Now what should be the number of partitions which i should choose for my recent search topic? And what if i do not provide the partition number explicitly? What are things needs to be considered when choosing the partition number?
This will depend on the throughput of your consumers. If you are producing 100 messages a second and your consumers can process 10 messages a second then you'll want at least 10 partitions (produce / consume) with 10 instances of your consumer. If you want this topic to be able to handle future growth, then you'll want to increase the partition count even higher so that you can add more instances of your consumer to handle the new volume.
Another piece of advice would be to make your partition count a highly divisible number so that you can scale up/down consumers while keeping their load balanced. For example, if you choose 10 partitions then you would have to have 1, 2, 5, or 10 instances of your consumer to keep them each processing from the same number of partitions.
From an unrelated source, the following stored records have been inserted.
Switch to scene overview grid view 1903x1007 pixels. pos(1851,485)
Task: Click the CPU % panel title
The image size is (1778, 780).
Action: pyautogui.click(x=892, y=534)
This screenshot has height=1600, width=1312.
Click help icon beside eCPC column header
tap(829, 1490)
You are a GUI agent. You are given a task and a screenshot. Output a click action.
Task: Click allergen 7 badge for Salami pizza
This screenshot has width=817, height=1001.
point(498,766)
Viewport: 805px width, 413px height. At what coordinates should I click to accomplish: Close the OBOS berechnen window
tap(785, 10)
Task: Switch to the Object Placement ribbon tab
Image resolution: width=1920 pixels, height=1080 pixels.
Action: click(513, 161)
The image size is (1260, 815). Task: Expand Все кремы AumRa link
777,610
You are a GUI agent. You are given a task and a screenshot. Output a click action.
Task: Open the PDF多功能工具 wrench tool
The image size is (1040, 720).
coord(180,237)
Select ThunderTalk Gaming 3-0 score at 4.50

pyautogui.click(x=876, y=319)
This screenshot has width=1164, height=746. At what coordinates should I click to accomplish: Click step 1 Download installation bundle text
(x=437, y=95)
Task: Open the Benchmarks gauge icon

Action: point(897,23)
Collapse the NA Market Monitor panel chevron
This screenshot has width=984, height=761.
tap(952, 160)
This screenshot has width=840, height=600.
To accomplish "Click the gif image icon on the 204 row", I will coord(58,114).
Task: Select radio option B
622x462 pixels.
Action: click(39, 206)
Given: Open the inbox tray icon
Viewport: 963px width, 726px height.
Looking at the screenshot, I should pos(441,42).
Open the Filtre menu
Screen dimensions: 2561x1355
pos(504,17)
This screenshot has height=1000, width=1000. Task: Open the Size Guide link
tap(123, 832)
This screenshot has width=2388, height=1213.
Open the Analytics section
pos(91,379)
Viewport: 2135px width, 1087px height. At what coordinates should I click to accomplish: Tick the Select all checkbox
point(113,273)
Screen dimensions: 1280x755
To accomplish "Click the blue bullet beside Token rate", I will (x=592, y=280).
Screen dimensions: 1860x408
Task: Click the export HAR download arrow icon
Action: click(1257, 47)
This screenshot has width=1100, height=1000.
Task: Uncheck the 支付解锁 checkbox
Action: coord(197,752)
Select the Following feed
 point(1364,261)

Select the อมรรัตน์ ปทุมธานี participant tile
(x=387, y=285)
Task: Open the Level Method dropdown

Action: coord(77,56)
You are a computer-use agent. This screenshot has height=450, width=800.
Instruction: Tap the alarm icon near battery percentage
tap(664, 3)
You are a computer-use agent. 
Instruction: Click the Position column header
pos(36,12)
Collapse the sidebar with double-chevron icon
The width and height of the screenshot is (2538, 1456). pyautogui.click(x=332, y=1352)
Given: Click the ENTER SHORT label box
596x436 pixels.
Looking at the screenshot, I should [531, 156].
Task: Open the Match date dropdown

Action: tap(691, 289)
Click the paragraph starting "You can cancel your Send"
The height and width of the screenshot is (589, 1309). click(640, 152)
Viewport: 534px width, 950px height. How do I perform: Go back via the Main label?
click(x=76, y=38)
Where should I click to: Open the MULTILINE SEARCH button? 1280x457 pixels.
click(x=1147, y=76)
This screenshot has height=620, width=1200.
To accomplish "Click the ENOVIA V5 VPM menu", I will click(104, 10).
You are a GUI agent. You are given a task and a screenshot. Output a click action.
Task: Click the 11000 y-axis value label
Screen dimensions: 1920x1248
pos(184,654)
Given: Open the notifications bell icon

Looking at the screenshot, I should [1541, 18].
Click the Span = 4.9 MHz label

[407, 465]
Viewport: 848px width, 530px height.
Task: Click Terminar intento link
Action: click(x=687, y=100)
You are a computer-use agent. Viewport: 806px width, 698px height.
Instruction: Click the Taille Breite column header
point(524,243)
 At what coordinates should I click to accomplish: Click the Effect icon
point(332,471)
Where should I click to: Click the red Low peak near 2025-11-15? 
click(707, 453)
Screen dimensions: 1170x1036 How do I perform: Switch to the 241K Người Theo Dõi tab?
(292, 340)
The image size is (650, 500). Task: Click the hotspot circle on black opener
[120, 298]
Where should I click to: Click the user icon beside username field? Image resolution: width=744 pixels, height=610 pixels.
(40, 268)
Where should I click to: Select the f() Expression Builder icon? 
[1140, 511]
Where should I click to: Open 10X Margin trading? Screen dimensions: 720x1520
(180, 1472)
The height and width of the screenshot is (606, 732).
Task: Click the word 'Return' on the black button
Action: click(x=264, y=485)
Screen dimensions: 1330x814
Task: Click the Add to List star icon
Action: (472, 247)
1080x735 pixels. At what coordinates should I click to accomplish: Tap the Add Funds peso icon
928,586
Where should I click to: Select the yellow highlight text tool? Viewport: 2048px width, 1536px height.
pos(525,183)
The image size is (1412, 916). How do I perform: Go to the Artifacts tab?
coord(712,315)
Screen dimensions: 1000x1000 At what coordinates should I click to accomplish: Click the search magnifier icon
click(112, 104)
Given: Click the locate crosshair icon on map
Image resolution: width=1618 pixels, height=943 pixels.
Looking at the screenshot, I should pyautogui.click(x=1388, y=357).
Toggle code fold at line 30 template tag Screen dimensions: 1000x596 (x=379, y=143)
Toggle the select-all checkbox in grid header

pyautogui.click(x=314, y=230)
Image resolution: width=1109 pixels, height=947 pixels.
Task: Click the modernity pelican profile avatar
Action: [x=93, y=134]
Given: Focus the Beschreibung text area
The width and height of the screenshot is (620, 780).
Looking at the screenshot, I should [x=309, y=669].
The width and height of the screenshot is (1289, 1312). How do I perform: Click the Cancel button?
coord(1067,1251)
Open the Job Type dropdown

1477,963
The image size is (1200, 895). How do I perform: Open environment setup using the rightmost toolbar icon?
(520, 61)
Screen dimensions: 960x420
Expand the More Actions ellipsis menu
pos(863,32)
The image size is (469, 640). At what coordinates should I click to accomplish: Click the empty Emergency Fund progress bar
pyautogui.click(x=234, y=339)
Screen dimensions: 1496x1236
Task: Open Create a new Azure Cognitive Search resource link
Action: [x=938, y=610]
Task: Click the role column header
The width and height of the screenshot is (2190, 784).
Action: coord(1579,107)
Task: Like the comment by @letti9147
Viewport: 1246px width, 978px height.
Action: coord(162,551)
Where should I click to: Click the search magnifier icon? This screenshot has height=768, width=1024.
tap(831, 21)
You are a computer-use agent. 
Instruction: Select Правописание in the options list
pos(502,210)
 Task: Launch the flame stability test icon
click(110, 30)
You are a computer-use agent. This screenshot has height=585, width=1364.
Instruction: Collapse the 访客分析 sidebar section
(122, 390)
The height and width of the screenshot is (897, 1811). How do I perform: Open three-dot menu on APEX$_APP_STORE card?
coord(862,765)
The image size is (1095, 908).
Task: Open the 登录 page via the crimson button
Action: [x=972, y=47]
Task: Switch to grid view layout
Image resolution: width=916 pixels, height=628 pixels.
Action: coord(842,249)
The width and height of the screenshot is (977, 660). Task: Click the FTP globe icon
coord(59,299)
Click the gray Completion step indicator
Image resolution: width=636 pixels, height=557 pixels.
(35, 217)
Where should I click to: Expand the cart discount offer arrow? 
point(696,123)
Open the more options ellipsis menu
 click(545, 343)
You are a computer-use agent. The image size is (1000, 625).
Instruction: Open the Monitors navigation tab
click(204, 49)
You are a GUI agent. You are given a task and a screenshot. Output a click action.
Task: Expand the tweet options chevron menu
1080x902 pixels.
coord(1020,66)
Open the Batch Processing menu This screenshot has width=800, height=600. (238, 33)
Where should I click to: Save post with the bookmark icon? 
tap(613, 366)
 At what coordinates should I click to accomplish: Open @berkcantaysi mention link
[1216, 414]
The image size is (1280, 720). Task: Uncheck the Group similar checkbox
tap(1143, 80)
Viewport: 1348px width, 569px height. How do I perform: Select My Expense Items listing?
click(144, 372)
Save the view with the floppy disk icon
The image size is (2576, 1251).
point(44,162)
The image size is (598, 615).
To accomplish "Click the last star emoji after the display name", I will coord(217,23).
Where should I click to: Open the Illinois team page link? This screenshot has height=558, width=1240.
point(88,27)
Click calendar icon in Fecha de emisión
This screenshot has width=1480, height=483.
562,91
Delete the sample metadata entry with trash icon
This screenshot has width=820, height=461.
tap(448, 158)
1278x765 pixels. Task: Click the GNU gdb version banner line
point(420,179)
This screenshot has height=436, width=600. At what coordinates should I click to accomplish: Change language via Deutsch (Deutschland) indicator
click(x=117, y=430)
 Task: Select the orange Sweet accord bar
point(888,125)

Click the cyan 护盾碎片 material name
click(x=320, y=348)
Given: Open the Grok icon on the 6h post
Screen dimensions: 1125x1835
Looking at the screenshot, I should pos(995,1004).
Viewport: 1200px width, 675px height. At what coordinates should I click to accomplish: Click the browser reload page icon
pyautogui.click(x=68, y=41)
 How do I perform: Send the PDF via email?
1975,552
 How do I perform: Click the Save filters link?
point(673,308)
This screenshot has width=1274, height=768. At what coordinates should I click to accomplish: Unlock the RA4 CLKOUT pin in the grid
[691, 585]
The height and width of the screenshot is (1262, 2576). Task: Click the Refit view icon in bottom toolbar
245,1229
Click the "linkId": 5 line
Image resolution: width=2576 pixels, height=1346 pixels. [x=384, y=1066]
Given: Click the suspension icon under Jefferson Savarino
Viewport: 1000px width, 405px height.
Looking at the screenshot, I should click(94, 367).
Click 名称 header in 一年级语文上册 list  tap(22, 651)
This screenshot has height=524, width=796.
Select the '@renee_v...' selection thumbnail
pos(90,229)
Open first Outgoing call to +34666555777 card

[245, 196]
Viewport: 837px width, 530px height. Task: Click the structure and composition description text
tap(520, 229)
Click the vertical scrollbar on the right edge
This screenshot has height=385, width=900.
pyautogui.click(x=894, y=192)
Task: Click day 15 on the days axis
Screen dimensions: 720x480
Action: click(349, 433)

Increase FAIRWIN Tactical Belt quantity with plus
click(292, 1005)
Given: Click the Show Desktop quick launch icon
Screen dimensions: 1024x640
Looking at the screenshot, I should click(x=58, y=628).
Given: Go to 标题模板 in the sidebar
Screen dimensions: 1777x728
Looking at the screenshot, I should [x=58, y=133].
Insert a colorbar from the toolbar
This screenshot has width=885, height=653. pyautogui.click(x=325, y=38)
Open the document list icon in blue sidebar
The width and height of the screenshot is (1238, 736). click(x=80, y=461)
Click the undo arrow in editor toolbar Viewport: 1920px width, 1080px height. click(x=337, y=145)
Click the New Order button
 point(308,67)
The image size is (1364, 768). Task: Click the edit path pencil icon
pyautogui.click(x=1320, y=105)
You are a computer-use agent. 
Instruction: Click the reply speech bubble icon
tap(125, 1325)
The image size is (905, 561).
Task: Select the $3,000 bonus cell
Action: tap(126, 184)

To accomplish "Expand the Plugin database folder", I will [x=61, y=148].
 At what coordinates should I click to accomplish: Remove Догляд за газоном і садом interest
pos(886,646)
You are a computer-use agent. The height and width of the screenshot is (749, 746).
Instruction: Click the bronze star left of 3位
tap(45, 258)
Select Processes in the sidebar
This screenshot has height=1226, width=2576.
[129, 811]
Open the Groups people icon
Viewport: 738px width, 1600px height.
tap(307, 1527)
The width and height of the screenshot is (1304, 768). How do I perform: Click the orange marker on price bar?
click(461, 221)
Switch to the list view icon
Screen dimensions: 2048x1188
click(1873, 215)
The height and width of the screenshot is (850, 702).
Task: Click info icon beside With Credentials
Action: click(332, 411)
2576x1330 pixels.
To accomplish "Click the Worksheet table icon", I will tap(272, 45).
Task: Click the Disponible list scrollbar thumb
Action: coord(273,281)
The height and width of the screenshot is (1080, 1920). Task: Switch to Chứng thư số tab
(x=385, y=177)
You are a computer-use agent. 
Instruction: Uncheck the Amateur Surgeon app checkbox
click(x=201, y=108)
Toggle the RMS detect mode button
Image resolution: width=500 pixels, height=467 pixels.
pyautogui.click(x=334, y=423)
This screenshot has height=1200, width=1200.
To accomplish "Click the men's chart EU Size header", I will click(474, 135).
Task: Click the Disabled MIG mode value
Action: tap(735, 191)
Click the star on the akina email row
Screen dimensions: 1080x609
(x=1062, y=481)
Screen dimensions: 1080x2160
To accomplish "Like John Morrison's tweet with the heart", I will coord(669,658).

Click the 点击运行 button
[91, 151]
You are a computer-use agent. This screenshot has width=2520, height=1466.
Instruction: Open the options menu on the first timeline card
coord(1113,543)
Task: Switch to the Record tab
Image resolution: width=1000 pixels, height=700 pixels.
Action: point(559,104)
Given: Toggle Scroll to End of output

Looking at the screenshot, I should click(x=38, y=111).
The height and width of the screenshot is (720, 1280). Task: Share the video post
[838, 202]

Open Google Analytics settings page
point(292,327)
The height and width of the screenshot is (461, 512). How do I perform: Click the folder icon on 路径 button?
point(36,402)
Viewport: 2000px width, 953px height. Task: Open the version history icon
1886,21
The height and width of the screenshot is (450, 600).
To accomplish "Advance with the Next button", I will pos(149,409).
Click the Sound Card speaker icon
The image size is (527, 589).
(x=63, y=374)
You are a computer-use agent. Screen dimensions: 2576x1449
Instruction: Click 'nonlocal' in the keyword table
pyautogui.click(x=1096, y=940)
If you choose 12 partitions instead then you could be balanced with either 1, 2, 3, 4, 6, or 12 instances of your consumer.
I would consider evaluating two main things before deciding on the no of partitions.
First point is, how the partitions, consumers of a consumer group act together. In simple words, One consumer can consume messages from more than one partitions but one partition can't be consumed by more than one consumer. That means, it makes sense to have no.of partitions >= no.of consumers in a consumer group. Otherwise you will end up having consumers without any partition is being assigned.
Second point is, what's your requirement from latency vs throughout point of view.
In simple words,
Latency is the time required to perform some action or to produce some result. Latency is measured in units of time -- hours, minutes, seconds, nanoseconds or clock periods.
Throughput is the number of such actions executed or results produced per unit of time
Now, coming back to the comparison from kafka stand point, In general, more partitions in a Kafka cluster leads to higher throughput. But, you should be careful with this number if you are really looking for low latency.
Lets say we have one topic "topic-1" in kafka with partition 5.
Consumer Group-A with 5 consumer attached to "topic-1" each partition. Due to large workload large number of message get publish. Now we want to scale up consumer / add more consumer in Group-A to process message.
How can we increase consumer ON_DEMAND in same group?
Is any way to do it from coding ? so that single message get consumed by each consumer.
Once load is decrease shut-down few consumer from same group.
What I would suggest is having some partitions as buffer for when the
load increases.
For eg. if having 5 partitions is enough for normal load, I would
suggest having 15 partitions for that topic but only 5 consumers
for them at the start.
Then, when the load increases, keep adding consumers, preferably in other machines, until the load decreases
You can have kubernetes do the autoscaling for you
Kafka framework suggest that the number of the consumers corresponds to the number of the partitions. Increasing the number of the consumers will not help as you will have one consumer per partition anyway and the rest will remain idle. If you need to speed it up you can read the data from Kafka and process them in another thread. You can scale with this number of processing threads and you will need to program it yourself.